The result should hold only the lines from the one with "Toggle Highlight all in find bar" through the final line of the data below, transcribed exactly, pictures left out.

= Records excerpted from a collection =
=== Section Start ===

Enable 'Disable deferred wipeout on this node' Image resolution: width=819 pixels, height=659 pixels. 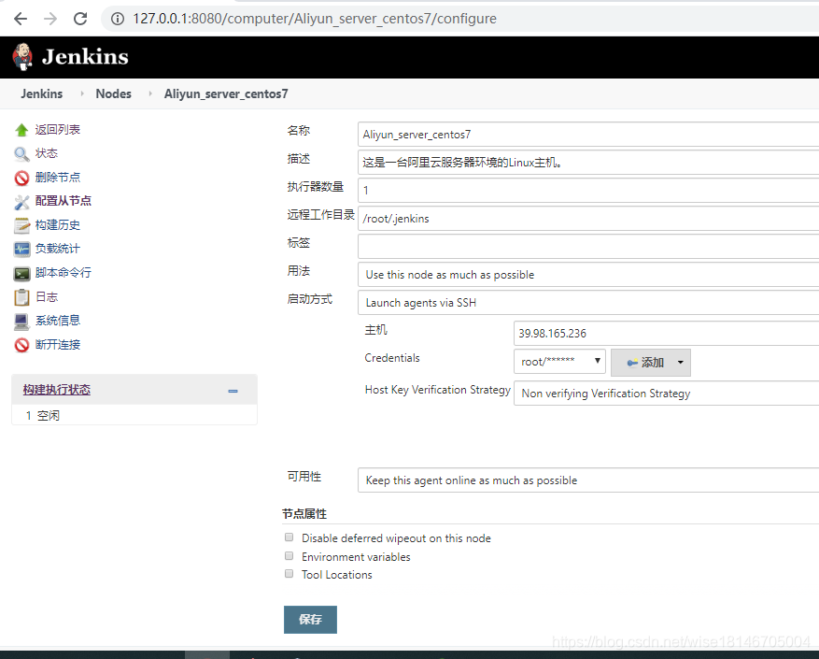click(289, 537)
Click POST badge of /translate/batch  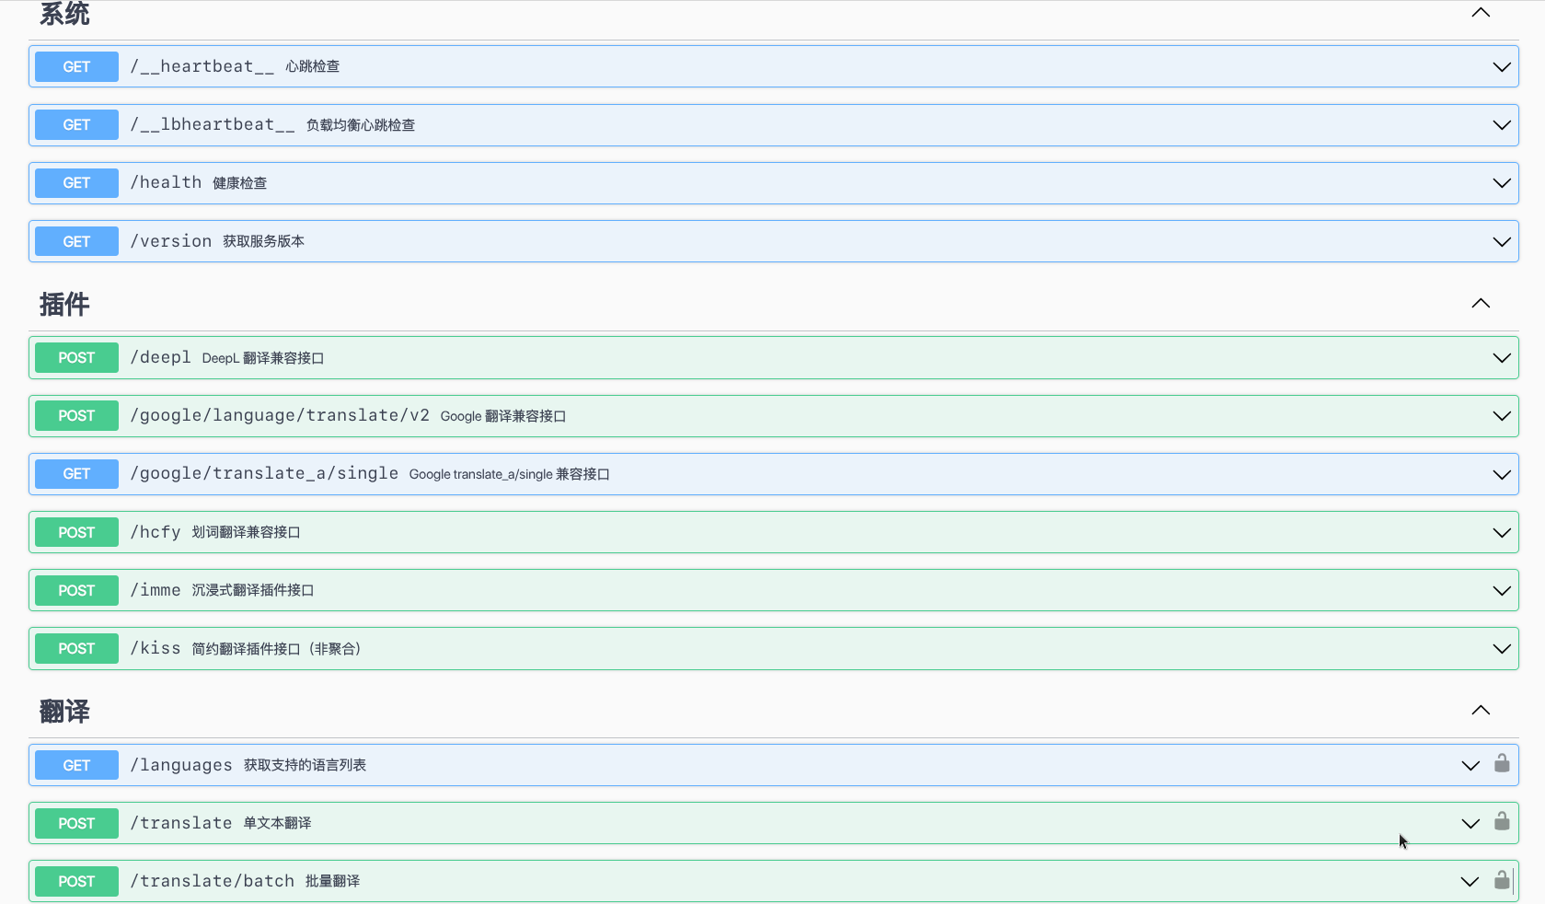click(x=76, y=881)
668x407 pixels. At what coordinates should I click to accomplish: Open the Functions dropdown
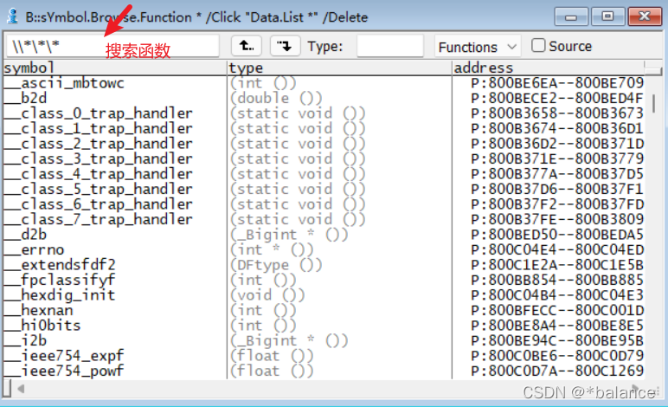point(477,47)
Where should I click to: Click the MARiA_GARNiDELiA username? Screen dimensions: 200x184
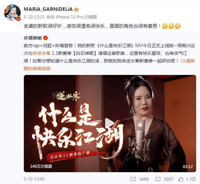pyautogui.click(x=48, y=9)
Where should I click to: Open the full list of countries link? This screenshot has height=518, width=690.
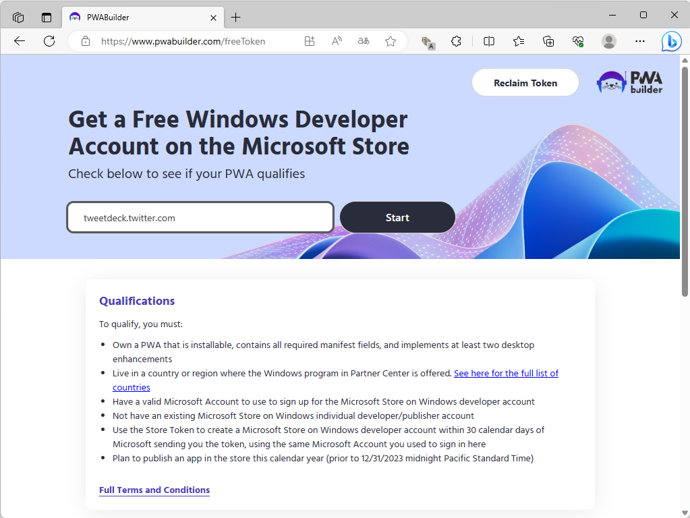[x=506, y=373]
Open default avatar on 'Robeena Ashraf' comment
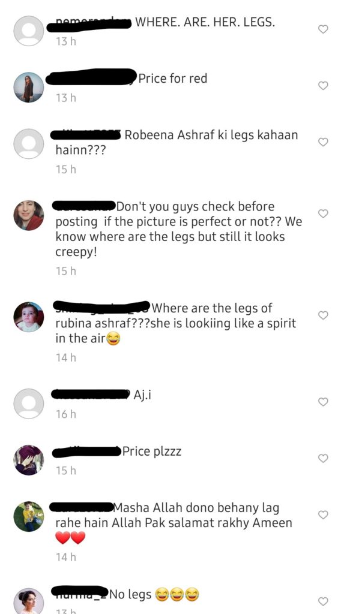The width and height of the screenshot is (347, 614). coord(29,144)
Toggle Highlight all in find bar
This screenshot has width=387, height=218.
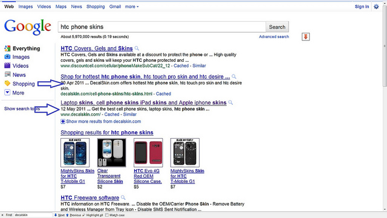tap(93, 215)
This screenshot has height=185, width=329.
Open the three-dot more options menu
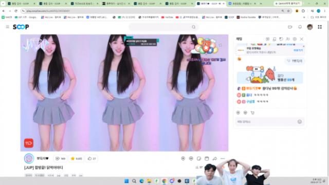pyautogui.click(x=223, y=159)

=== Section End ===

= Solution for this problem =
Toggle Highlight all in find bar
This screenshot has width=387, height=218.
tap(93, 215)
This screenshot has height=185, width=329.
Open the three-dot more options menu
pyautogui.click(x=223, y=159)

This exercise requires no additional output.